The classification of recorded data is performed using the features extracted using a discrete wavelet transform (DWT) suggested by Coretto et al. (2017), Sereshkeh et al. (2017), and Panachakel et al. (2020). The wavelet transform decomposes a signal using a set of functions called wavelets, which are scaled and shifted versions of another function named mother wavelet $ψ (t)$ . The DWT of a time-domain signal $f (t)$ can be written as Eq. 1.

D W T_{ψ} (j, k) = \int_{- \infty}^{\infty} f (t) ψ_{j, k}^{*} (t) d t (1)

where $j, k \in ℝ$ are scale and shifting factors, respectively. The signal can be recovered using an inverse wavelet transform, which can be obtained using Eq. 2:

f (t) = \frac{1}{C} \int_{- \infty}^{\infty} \int_{- \infty}^{\infty} ψ_{j, k}^{*} (t) D W T_{ψ} (j, k) d j d k (2)

where

C = \int_{- \infty}^{\infty} \frac{{| ψ (ω) |}^{2}}{| ω |} d ω

The recorded signals were downsampled to 512 Hz and decomposed using the Daubechies-4 (db4) mother wavelet (Popov et al., 2018) to the eight levels corresponding to the following frequency bands: 128–256 (D1), 64–128 (D2), 32–64 (D3, γ), 16–32 (D4, β), 8–16 (D5, α), 4–8 (D6, θ), 2–4 (D7,δ), and <2 (A7). The root mean square (RMS), standard deviation (SD), and relative wavelet energy (RWE) were calculated for D3, D4, D5, D6, and D7 bands and used as features. RWE was calculated by taking the ratio of the energy of a single decomposition level to the total energy of a segment using Eq. 3.

R W E i = \frac{E_{i}}{E_{t}}; w i t h i = 3 : 7 (3)

where $E_{x} = \sum_{k} {| D_{x} (k) |}^{2}$

There are five bands per EEG segment selected for feature extraction. Three features (RMS, SD, and RWE) per band were extracted, resulting in 15 features per channel and 960 features per epoch.

Before training of classifiers using extracted features, principal component analysis (PCA) was applied to the feature sets to reduce dimensionality and identify the components with the maximum variance. Dimensionality reduction is significant when used with computationally expensive training algorithms, such as multiclass SVM. The PCA algorithm extracts the components from a dataset most responsible for the variance in those data. The first principal component contains the greatest variance, with the second containing less, and so on. Typical approaches include retention of the first k principal components (where k = 1, 2, 3, etc.) or retention of k number of components such that a specified fraction of the total variance is explained. In this case, the number of components corresponding to 95% of the total variance has been retained for classifier training.

Classifiers

Three different classifiers, random forest (RF) and support vector machine (SVM), were trained using all extracted feature sets discussed in the previous section. Details about the selected classifiers are discussed below.

DATASET CONTENT:
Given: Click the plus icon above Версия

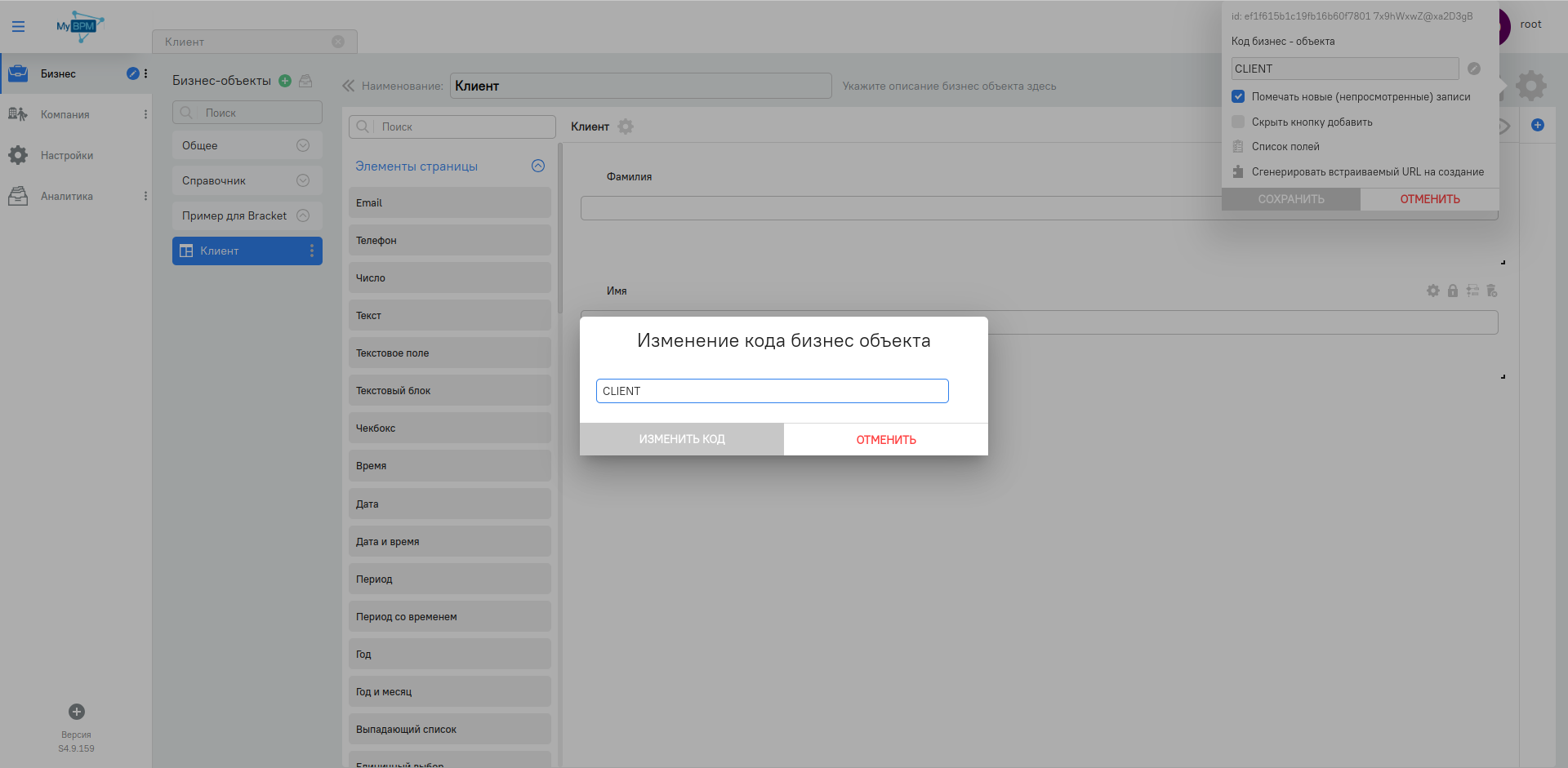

AIM OF THE EXERCISE:
Output the section of the wavelet feature extraction passage starting with "The recorded signals" and going on through "features per epoch.", copied word for word.

REPLY TO THE TASK:
The recorded signals were downsampled to 512 Hz and decomposed using the Daubechies-4 (db4) mother wavelet (Popov et al., 2018) to the eight levels corresponding to the following frequency bands: 128–256 (D1), 64–128 (D2), 32–64 (D3, γ), 16–32 (D4, β), 8–16 (D5, α), 4–8 (D6, θ), 2–4 (D7,δ), and <2 (A7). The root mean square (RMS), standard deviation (SD), and relative wavelet energy (RWE) were calculated for D3, D4, D5, D6, and D7 bands and used as features. RWE was calculated by taking the ratio of the energy of a single decomposition level to the total energy of a segment using Eq. 3.

R W E i = \frac{E_{i}}{E_{t}}; w i t h i = 3 : 7 (3)

where $E_{x} = \sum_{k} {| D_{x} (k) |}^{2}$

There are five bands per EEG segment selected for feature extraction. Three features (RMS, SD, and RWE) per band were extracted, resulting in 15 features per channel and 960 features per epoch.